Directive: Can you write out every line of the records below as a numbered list, skipping any blank lines?

- - -

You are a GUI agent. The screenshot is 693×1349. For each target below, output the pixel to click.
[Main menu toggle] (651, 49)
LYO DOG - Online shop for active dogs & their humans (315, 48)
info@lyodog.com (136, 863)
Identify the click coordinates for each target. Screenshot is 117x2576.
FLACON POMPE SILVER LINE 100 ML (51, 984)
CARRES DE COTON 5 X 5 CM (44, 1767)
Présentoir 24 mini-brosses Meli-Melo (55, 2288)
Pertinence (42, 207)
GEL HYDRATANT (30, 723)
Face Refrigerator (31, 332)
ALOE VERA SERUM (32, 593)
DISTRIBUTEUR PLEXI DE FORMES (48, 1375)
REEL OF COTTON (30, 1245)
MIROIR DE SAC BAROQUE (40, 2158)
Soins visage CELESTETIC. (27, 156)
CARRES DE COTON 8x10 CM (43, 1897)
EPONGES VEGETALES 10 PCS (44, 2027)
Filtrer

- - -

Answer below:
1. You are a GUI agent. The screenshot is 693×1349. For each target below, output the pixel to click.
2. [Main menu toggle] (651, 49)
3. LYO DOG - Online shop for active dogs & their humans (315, 48)
4. info@lyodog.com (136, 863)
5. Identify the click coordinates for each target. Screenshot is 117x2576.
6. FLACON POMPE SILVER LINE 100 ML (51, 984)
7. CARRES DE COTON 5 X 5 CM (44, 1767)
8. Présentoir 24 mini-brosses Meli-Melo (55, 2288)
9. Pertinence (42, 207)
10. GEL HYDRATANT (30, 723)
11. Face Refrigerator (31, 332)
12. ALOE VERA SERUM (32, 593)
13. DISTRIBUTEUR PLEXI DE FORMES (48, 1375)
14. REEL OF COTTON (30, 1245)
15. MIROIR DE SAC BAROQUE (40, 2158)
16. Soins visage CELESTETIC. (27, 156)
17. CARRES DE COTON 8x10 CM (43, 1897)
18. EPONGES VEGETALES 10 PCS (44, 2027)
19. Filtrer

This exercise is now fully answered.